Their Daddy's voice is going to remind their hearts that....
...they still have a good Father who's heart hurts with every tear they cry.
...that their Heavenly Father will never leave them.
....that all things work together for their good, even ugly things like this.
Her husband's voice will whisper to her that....
...God is really good. All. The. Time.
...that God will strengthen and carry her and calm her fears.
...that God will satisfy her heart with good things.
Because he lived the Gospel. He lived, in front of them, the power of Christ's redemption over the ravages of sin in the world. God didn't plan it this way....He didn't create a world where Daddy's hearts give out when they're 38 and deeply loved husbands have to be taken off of life-support less than a week after they left for work healthy and strong.
God created the Garden of Eden for his beloved humans, He gave them paradise. God didn't do this. Sin did it. The selfish sin in the Garden of Eden started the nasty spiral into death that left us crying, "it's not fair!" today. Sin is the ultimate cancer that's infected our world. It leaves us gasping for breath and knowing deep in our souls that something is profoundly broken in our world. But, God will not be thwarted, His plan will prevail, even as sin has it's way for a while. Because, as my friend taught his daughters, Christ has conquered death, and stolen the sting of death out of Satan's arsenal. Oh, death can knock the wind out of believers, it causes us great pain. But death cannot crush us. Just as the power of the cross restores our hearts to freedom, it restores our hope with the resurrection. Sin turned the Garden of Eden into a minefield full of dangers. The cross paved narrow paths of safety and hope with a guide offering comfort as we walk through the valley of the shadow of death.
The lost of a good man has left us grieving today. But that good man would want the very pain his loss caused to be swallowed up by the care of a Good Father. He would tell us to be mad at sin, not mad at God. He would want us to see all the ways God is protecting us, even today, from the full ugliness of sin.
And he wouldn't want the world to stand still, as it feels like it should today. He would ask us to hold up his beloved family as they stagger under the weight of emptiness. He would tell us to live deeply our everyday moments with the ones we love. He would expect us to trust our Good Father with the fullness of today as well as the emptiness of tomorrow. He would want us to savor making every piece of toast...
Our church family lost a good man today....a good man who was a good husband, a good father.
I'm married to a good man. I'm feeling how every simple action I'm taking would have been totally different if my good man had been the one to take his last breath today. The tears that came without warning as I pulled toast out the toaster today were because everything, ev-er-y-THING, would be wrong, off-kilter, horrifying if I were doing it with the ugly knowledge that I was making one piece of toast less than I made yesterday.

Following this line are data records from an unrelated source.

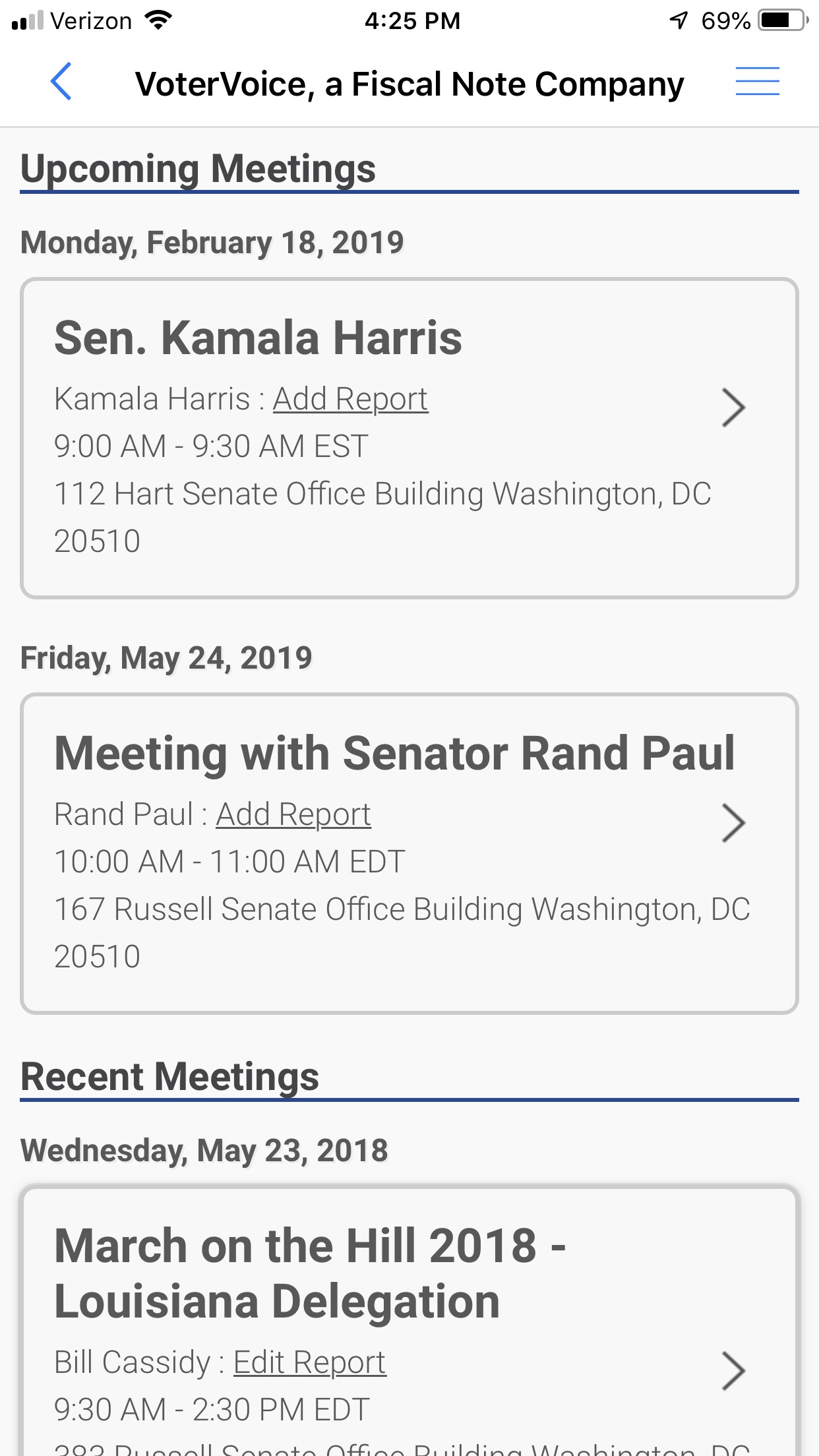819x1456 pixels.
Task: Expand the Sen. Kamala Harris meeting chevron
Action: click(x=733, y=408)
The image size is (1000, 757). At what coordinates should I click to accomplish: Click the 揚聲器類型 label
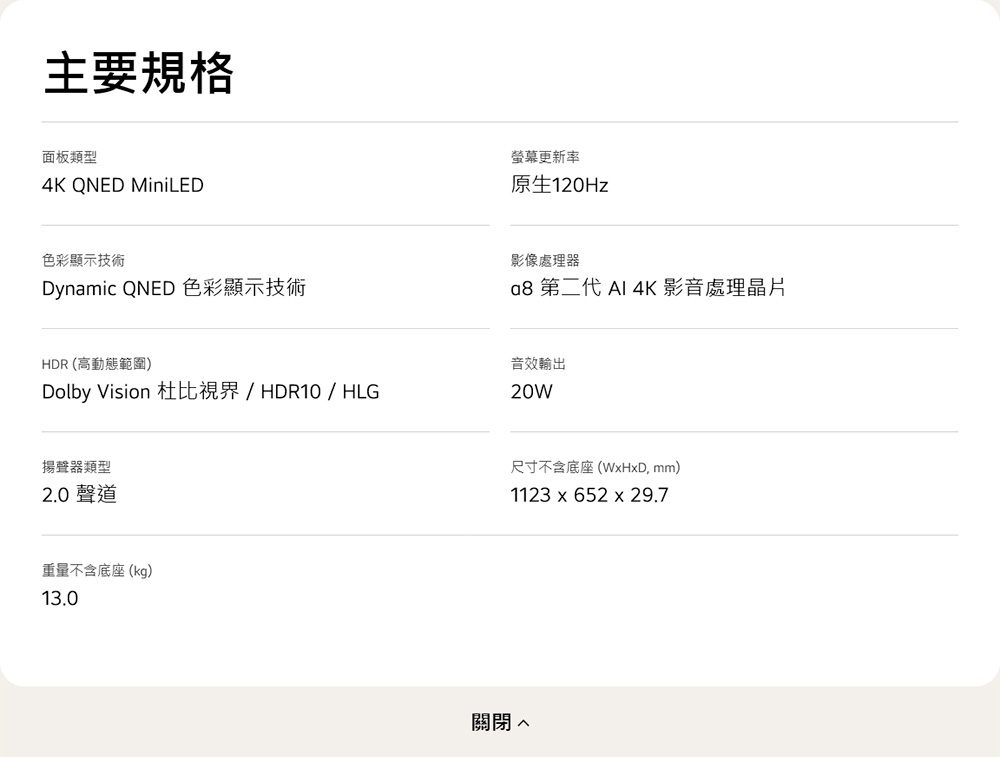[x=77, y=467]
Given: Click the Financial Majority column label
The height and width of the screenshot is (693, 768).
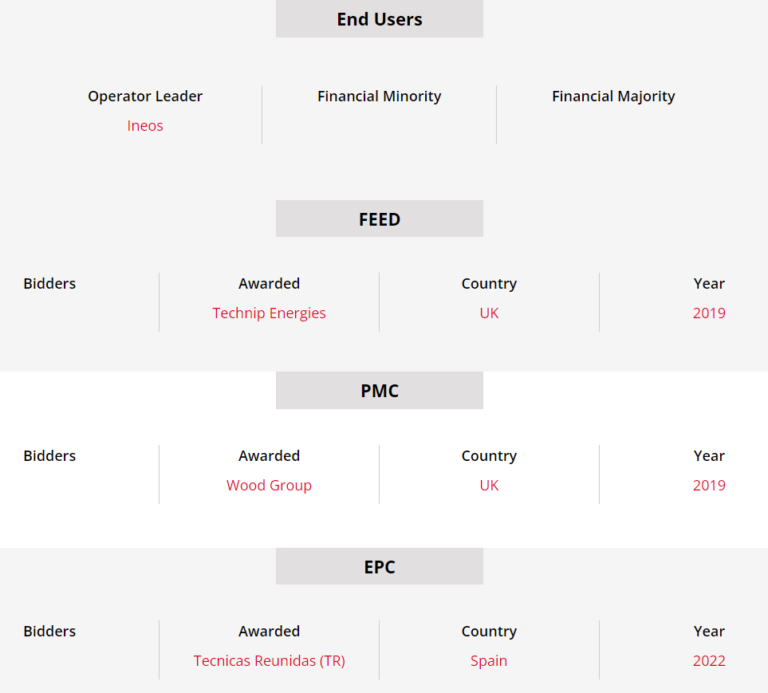Looking at the screenshot, I should (613, 97).
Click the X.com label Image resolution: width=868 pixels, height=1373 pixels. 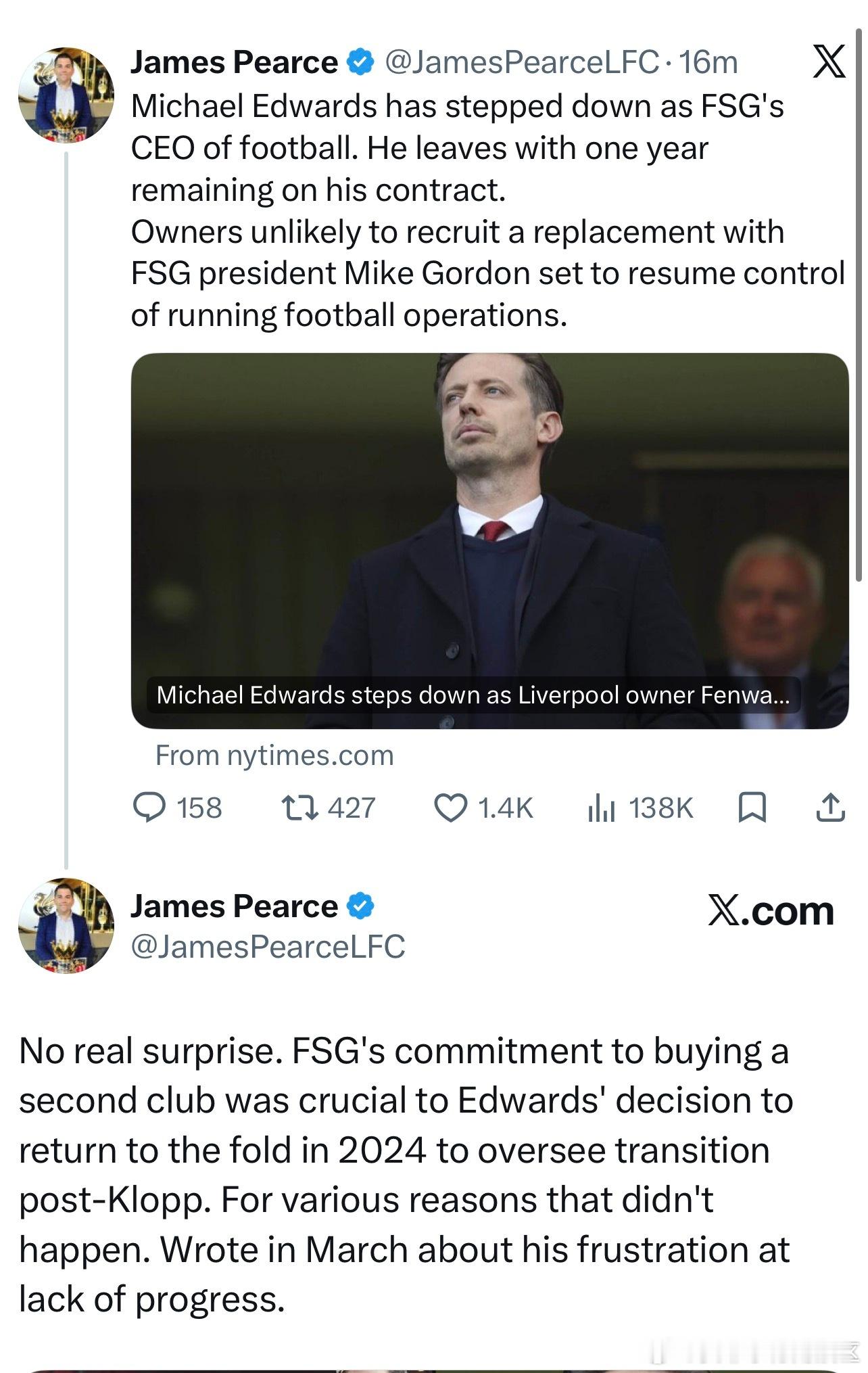(771, 911)
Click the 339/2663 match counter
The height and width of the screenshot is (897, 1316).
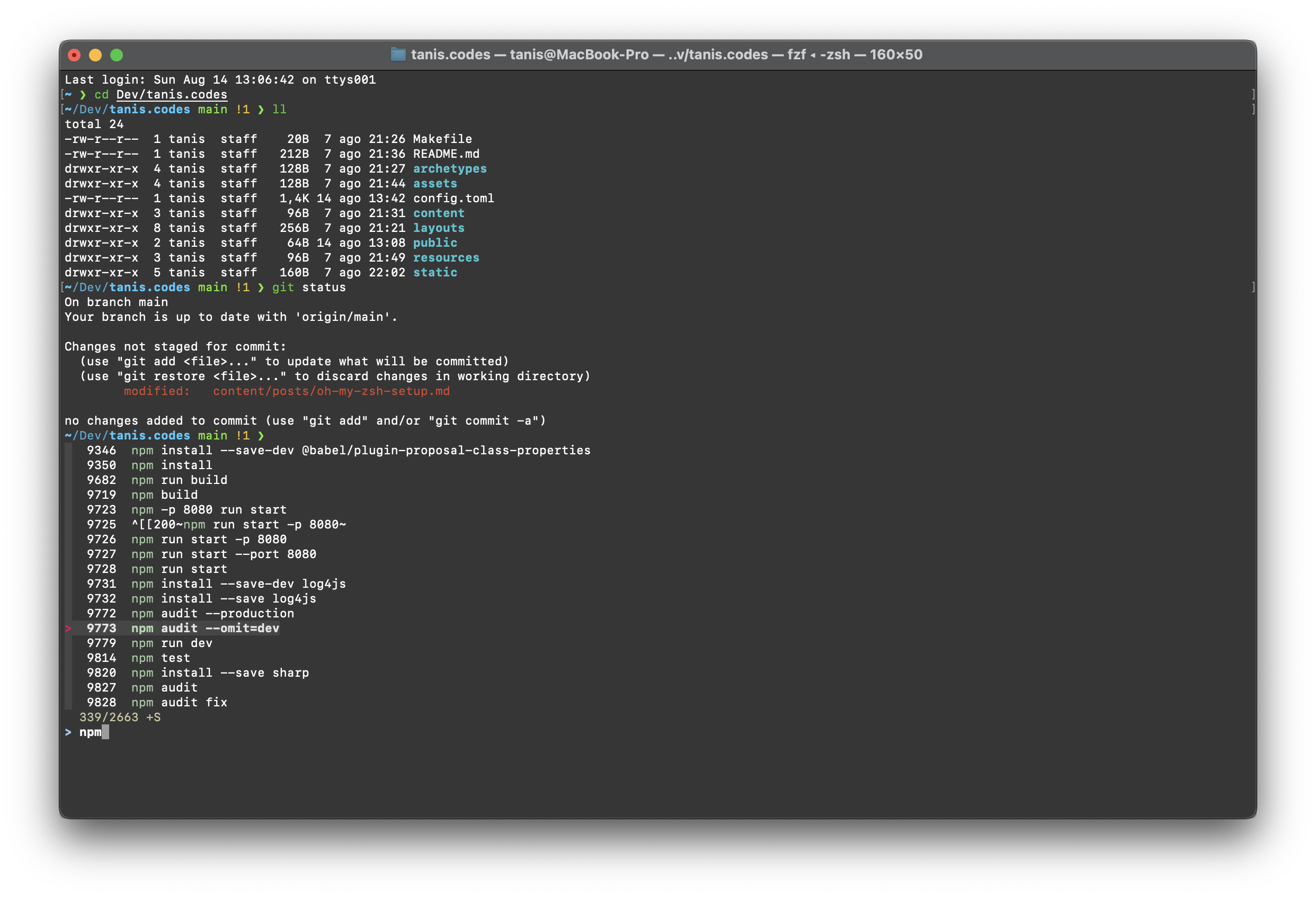click(x=110, y=717)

I find myself imagining the pain his wife and girls are feeling tonight as they're faced with the sun going down on the day their good man died...and it stops me in my tracks taking my breath away. How do you sleep in a bed alone with the worst pain you've ever encountered? How do you face a hamper full of his lovely, dirty clothes? How do pack your girls' backpacks with school supplies when all you can think about is who won't be walking them down the aisle someday?
He was a good, good man. He was in the thick of a life that mattered, living humbly and acting righteously. If his wife and girls are crying that it's not fair tonight, they're right. It's not fair. It's not fair at all. It's horribly wrong. It's ugly. It makes me mad. It's not the way little girls are supposed to go to bed or barely middle-aged wives are supposed to wake up. They're going to be spending a lot of time with the question, "Why?"
But if I know anything about the husband and Daddy that was taken from them today....I'm pretty sure that I know he's left them with the answer. As the "why's" echo through their hearts over and over today, tomorrow and as time goes by, I think they're gonna hear other echo's, in a familiar voice, that answer with the truth he left behind.
Their Daddy's voice is going to remind their hearts that....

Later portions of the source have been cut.